Expression of a cardiac-specific phenotype at multiple passages in the HL-1 cardiomyocyte cell line. (a) A 10th-passage HL-1 cell demonstrating subsarcolemmal Z densities (arrows) typical of normal myofibrillogenesis in cultured and in vivo cardiomyocytes, glycogen (∗). (×12,500.) (Inset) High-magnification view demonstrating typical cardiac-specific myofibril banding. (×20,000.) (b) Two 10th-passage HL-1 cells containing myofibrils at various stages of sarcomerogenesis (arrowheads) are attached via an immature intercalated disc (arrows). (×9,670.) (c) Immunofluorescent localization of ANF expression in a passage 20 HL-1 cell. (d) Myosin is localized to scattered filaments in the cytoplasm and to thin reorganizing myofibrils located along the peripheral cytoplasm (arrows) in a passage 20 HL-1 cell. (e) In a passage 20 HL-1 cell desmin is expressed as reticulated cytoplasmic rings of intermediate filaments extending into lamellapodia. (c–e) False color, indirect immunofluorescence confocal laser scanning microscopy images. (×1,650.) (f) Passage 34 HL-1 cells demonstrating centrally located mononucleation and intercellular junctional contacts (arrowheads); phase-contrast, ×700. (g) At passage 34, dividing HL-1 cells behave like typical mitotic cardiomyocytes in that they retain peripheral myofibrils (arrows), contain atrial granules (small arrowheads,) and are anchored to adjacent cardiomyocytes by intercalated discs (arrowheads).

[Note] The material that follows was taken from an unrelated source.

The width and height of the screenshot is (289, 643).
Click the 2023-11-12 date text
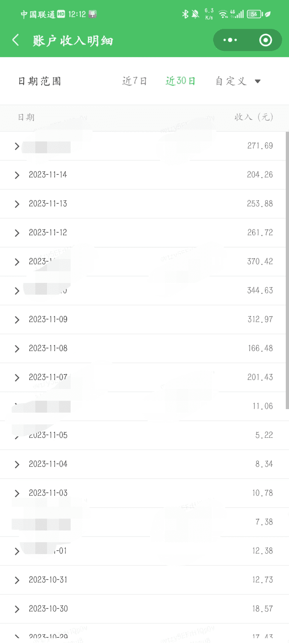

C, chromosomes. (×8,000.) (h) At passage 86, an active Golgi and atrial-specific granules are present (arrowheads). (×25,000.) (i) A passage 86 HL-1 cell containing organized myofibrils (arrow), an intercalated disc (arrowheads), and areas occupied by free ribosomes (∗). (×15,000.) (a, b, and g–i) Transmission electron micrographs.